BRIEF. Update the rows below by replacing "screenshot" with "screen image" wherever it appears, changing nothing else. Leave the pictures out of your answer.

[EXTRACTED MATERIAL start]

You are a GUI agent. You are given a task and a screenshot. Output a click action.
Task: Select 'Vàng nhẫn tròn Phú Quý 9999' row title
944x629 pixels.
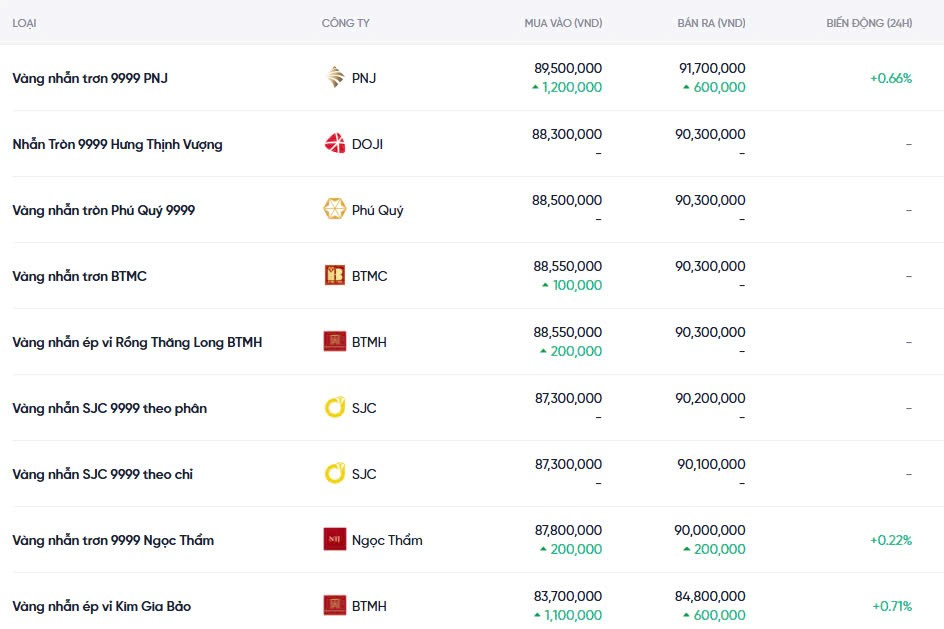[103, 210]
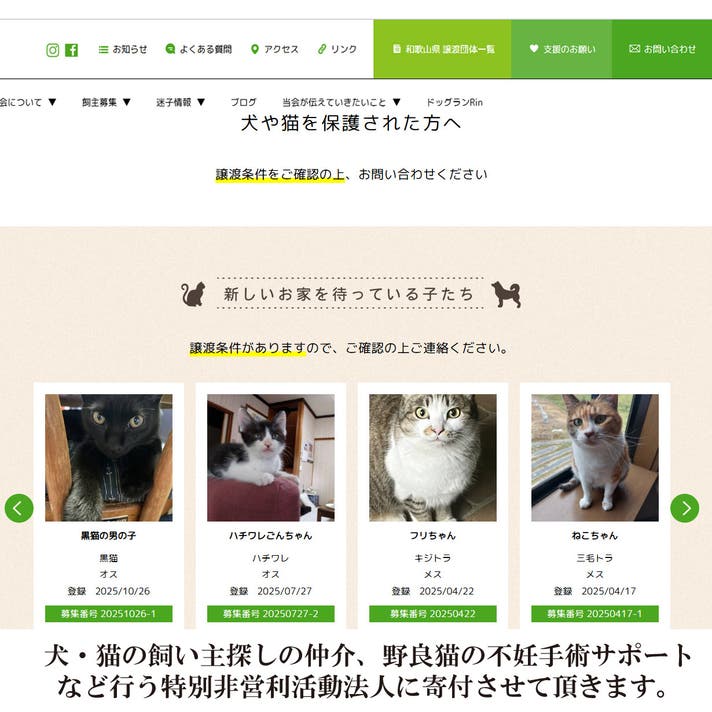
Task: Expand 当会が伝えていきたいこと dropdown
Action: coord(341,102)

[EXTRACTED MATERIAL end]

EXERCISE ANSWER.
You are a GUI agent. You are given a task and a screen image. Output a click action.
Task: Select 'Vàng nhẫn tròn Phú Quý 9999' row title
944x629 pixels.
[103, 210]
Task: Expand 当会が伝えていきたいこと dropdown
Action: coord(341,102)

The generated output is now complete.